* **Set problem 1**
Condense the course description into two sentences.
* **Set problem 2**
Retype the course description from "Analysis techniques for" down to "the various concepts.".

* **Excerpt**
Analysis techniques for signals and systems. Signal representation, including Fourier and Laplace transforms. System definitions and properties, such as linearity, causality, time invariance, and stability. Use of convolution, transfer functions and frequency response to determine system response. Applications to circuit analysis. Hands-on projects to illustrate and integrate the various concepts.
Why take this course?
This course introduces the mathematical analysis tools needed for the study of signals, signal processing, system description, and system response. These tools include Fourier methods, Laplace transforms, and frequency response concepts that constitute the fundamental analysis methods in all of engineering. Course concepts are illustrated and integrated by means of a couple of hands-on projects. This course prepares students for further study in all areas of electrical engineering, but is especially critical in communications, control systems, and electronics.
Required for all EE and CPE majors
C- or better in 2004, 2074, MATH 2214
This course requires the students to know basic circuit analysis methods, differential equations, and complex numbers. Because this material is traditionally taught in the first and second years of the engineering curriculum, the student must have sophomore-level skills in order to successfully complete this course.

Stored items from a collection:
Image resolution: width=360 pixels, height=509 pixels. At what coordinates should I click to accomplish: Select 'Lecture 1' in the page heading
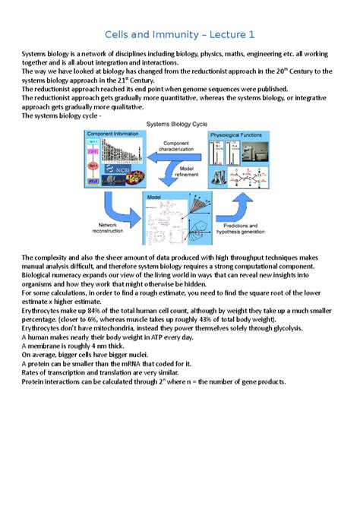(x=233, y=35)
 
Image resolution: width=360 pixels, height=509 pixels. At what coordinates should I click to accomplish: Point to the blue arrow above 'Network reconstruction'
(x=112, y=203)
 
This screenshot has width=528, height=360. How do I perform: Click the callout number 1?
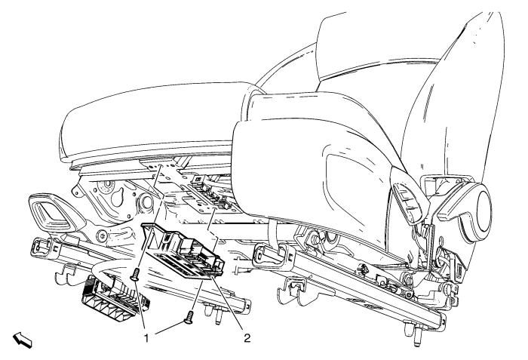coord(146,338)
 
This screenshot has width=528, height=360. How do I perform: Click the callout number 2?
coord(247,338)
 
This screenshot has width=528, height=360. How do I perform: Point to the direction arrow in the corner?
coord(23,340)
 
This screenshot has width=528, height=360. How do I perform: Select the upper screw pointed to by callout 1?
coord(135,273)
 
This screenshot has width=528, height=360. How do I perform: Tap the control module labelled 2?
coord(183,251)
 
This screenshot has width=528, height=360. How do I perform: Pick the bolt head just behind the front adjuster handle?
coord(103,233)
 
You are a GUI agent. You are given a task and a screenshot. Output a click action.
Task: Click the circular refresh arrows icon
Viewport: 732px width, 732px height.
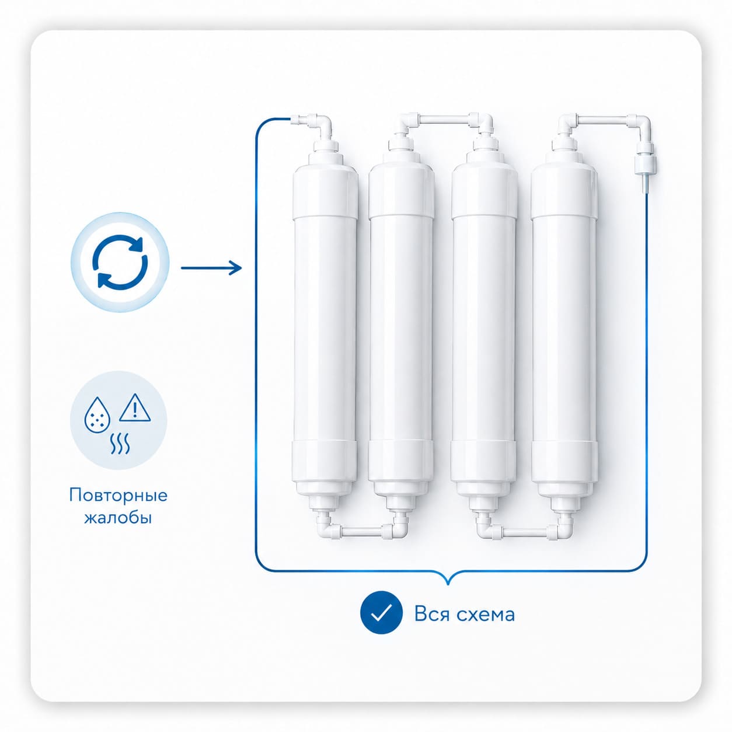(120, 262)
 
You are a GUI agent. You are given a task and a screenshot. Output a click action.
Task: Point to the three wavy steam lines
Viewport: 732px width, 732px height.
(120, 443)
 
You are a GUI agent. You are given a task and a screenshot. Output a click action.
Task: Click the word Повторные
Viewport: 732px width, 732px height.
(118, 496)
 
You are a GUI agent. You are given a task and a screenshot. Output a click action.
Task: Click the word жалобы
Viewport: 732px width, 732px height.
(118, 518)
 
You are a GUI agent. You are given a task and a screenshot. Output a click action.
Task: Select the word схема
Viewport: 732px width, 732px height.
(486, 614)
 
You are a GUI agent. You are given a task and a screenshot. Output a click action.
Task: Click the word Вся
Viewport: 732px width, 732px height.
(433, 614)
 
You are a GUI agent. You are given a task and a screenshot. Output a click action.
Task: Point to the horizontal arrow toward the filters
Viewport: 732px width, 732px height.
(211, 268)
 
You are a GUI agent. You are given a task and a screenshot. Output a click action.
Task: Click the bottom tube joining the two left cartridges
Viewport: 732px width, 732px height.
(363, 531)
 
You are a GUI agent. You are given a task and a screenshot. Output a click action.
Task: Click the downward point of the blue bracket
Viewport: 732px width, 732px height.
(449, 584)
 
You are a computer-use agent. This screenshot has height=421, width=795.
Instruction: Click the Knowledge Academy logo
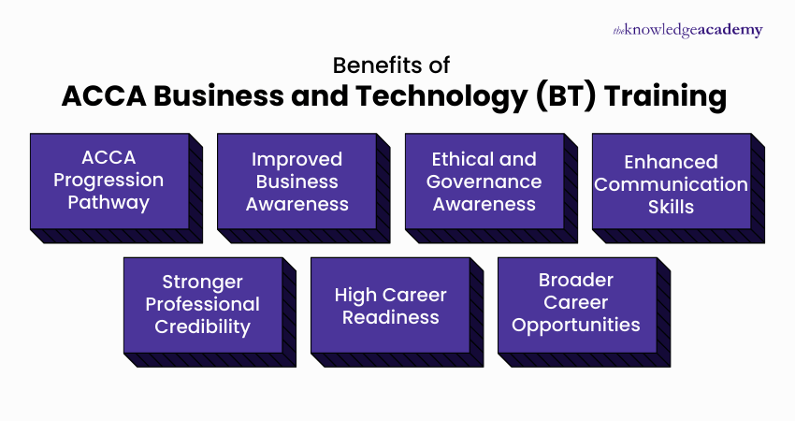point(687,30)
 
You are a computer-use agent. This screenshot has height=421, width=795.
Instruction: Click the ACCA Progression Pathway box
point(108,181)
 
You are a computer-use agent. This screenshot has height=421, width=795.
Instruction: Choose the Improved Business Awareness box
point(296,181)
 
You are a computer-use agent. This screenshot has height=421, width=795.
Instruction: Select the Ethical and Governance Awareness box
point(484,181)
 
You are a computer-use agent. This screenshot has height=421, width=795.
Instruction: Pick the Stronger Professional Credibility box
point(203,304)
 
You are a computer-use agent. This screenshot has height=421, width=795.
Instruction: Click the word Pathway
point(108,202)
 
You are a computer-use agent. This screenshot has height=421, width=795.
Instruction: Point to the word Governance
point(484,181)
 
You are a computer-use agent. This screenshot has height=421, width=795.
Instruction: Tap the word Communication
point(671,184)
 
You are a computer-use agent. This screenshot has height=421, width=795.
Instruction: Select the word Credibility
point(203,327)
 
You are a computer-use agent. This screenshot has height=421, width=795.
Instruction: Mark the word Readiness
point(390,317)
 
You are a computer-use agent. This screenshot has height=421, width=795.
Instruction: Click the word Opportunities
point(576,326)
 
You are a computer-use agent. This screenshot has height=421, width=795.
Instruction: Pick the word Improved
point(296,159)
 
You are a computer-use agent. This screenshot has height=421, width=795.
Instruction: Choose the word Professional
point(203,304)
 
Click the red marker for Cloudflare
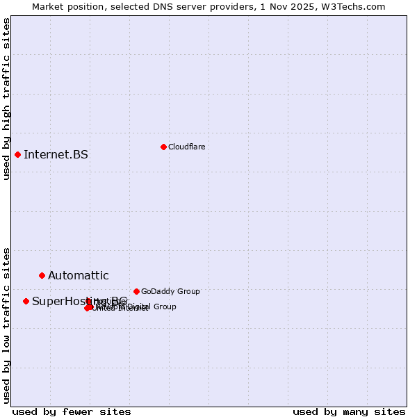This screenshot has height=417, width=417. tap(163, 147)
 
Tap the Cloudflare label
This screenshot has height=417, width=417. tap(186, 147)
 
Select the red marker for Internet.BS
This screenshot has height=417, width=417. tap(17, 154)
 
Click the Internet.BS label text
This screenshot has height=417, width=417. tap(56, 154)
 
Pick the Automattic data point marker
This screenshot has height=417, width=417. tap(42, 275)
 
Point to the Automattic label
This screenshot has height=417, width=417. tap(78, 276)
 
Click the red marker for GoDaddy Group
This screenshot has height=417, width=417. tap(136, 291)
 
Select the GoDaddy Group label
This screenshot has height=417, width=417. tap(170, 291)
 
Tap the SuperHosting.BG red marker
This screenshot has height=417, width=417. tap(26, 301)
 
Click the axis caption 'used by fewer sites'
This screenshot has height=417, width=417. tap(72, 411)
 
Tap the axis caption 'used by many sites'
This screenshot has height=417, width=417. tap(349, 411)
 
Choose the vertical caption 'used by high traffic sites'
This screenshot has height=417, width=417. tap(7, 99)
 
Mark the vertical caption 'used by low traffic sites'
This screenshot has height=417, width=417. tap(7, 325)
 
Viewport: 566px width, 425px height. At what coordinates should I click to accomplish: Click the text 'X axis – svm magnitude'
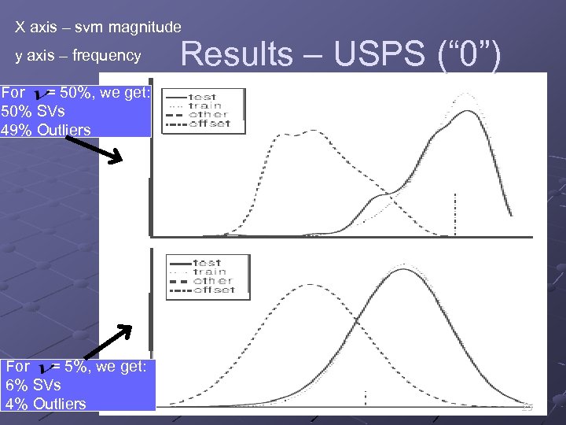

* **Exercise solution 1**
The course teaches analysis techniques for signals and systems, including Fourier and Laplace transforms, system properties such as linearity, causality, time invariance, and stability, and the use of convolution, transfer functions, and frequency response, with applications to circuit analysis and hands-on projects. It is required for all EE and CPE majors, calls for a C- or better in 2004, 2074, and MATH 2214, and expects sophomore-level skills in basic circuit analysis, differential equations, and complex numbers.

* **Exercise solution 2**
Analysis techniques for signals and systems. Signal representation, including Fourier and Laplace transforms. System definitions and properties, such as linearity, causality, time invariance, and stability. Use of convolution, transfer functions and frequency response to determine system response. Applications to circuit analysis. Hands-on projects to illustrate and integrate the various concepts.